**Goal:**
Copy out every line in the data below that contains the word "perform".

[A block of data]
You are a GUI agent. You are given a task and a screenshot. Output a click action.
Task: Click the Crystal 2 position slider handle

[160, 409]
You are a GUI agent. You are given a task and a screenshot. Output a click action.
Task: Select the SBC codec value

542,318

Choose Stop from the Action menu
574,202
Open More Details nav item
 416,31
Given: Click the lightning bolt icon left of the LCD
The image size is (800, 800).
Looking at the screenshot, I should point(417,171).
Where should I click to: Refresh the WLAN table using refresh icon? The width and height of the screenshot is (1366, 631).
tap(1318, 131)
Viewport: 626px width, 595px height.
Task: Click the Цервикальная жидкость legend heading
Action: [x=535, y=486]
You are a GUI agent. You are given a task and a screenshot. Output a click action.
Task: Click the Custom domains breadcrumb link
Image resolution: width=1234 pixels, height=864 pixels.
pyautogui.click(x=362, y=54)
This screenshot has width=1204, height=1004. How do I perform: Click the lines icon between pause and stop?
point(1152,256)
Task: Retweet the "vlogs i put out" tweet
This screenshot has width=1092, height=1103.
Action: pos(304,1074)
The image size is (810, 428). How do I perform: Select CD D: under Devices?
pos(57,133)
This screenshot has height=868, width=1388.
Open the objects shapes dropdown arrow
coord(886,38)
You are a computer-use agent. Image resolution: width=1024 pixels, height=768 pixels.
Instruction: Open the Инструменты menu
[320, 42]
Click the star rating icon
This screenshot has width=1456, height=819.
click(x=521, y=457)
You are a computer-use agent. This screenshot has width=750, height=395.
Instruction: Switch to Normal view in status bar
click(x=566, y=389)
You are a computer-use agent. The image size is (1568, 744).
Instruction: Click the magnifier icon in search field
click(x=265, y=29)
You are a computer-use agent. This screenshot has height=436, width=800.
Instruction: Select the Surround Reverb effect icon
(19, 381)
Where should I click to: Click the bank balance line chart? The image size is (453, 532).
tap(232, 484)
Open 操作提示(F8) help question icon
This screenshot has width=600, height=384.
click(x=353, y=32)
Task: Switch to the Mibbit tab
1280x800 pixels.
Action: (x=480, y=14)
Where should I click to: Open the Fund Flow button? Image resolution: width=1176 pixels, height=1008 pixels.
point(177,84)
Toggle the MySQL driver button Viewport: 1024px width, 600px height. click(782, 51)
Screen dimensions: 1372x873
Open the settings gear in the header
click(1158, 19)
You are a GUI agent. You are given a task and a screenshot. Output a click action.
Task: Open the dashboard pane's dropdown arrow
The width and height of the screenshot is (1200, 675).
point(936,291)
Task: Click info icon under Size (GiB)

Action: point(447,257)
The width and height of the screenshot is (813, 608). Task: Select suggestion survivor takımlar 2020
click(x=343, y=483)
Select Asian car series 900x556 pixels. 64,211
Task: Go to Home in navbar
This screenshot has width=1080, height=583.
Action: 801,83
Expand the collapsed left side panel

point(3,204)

**Result below:**
This screenshot has width=1204, height=1004. How do I perform: Click the lines icon between pause and stop?
The image size is (810, 428). How do I perform: Select CD D: under Devices?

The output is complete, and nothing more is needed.